- PROBLEM STATEMENT: Among the records that follow, find each line holding the word "menu" and copy it.

- RECORD SET:
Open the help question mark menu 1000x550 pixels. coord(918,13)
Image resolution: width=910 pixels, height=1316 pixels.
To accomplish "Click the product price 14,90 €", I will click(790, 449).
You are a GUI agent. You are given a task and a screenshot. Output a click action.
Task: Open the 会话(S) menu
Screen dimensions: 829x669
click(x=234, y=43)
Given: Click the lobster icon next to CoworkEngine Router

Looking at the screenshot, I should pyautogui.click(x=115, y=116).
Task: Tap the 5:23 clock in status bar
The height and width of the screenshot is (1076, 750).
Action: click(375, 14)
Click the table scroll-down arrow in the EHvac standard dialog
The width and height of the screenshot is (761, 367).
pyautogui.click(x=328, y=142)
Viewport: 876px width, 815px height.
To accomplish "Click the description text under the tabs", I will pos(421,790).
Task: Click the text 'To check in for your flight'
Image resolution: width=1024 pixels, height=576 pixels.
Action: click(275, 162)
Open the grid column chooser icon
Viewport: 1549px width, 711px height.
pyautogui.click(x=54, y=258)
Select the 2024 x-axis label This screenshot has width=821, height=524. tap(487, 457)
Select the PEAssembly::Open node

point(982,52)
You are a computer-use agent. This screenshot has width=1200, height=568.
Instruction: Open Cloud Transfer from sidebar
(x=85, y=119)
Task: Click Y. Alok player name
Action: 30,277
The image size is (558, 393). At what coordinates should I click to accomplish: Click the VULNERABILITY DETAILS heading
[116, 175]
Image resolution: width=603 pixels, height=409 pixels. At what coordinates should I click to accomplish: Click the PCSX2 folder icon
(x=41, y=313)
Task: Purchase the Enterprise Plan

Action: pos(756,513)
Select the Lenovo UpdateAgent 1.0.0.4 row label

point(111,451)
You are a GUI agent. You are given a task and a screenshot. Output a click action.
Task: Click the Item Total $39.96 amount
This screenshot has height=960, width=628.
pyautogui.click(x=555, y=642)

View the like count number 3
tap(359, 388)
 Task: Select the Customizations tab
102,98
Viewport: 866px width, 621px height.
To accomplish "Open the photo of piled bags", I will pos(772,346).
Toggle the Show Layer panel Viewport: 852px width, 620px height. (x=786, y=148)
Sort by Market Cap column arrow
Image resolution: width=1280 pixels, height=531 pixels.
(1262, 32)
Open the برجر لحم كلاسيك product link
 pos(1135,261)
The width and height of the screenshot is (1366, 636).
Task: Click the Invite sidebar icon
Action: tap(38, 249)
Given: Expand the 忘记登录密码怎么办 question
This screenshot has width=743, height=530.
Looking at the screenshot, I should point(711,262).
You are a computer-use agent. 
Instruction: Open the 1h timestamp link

- FINISHED TASK:
Open the help question mark menu 1000x550 pixels. coord(918,13)
Task: Open the 会话(S) menu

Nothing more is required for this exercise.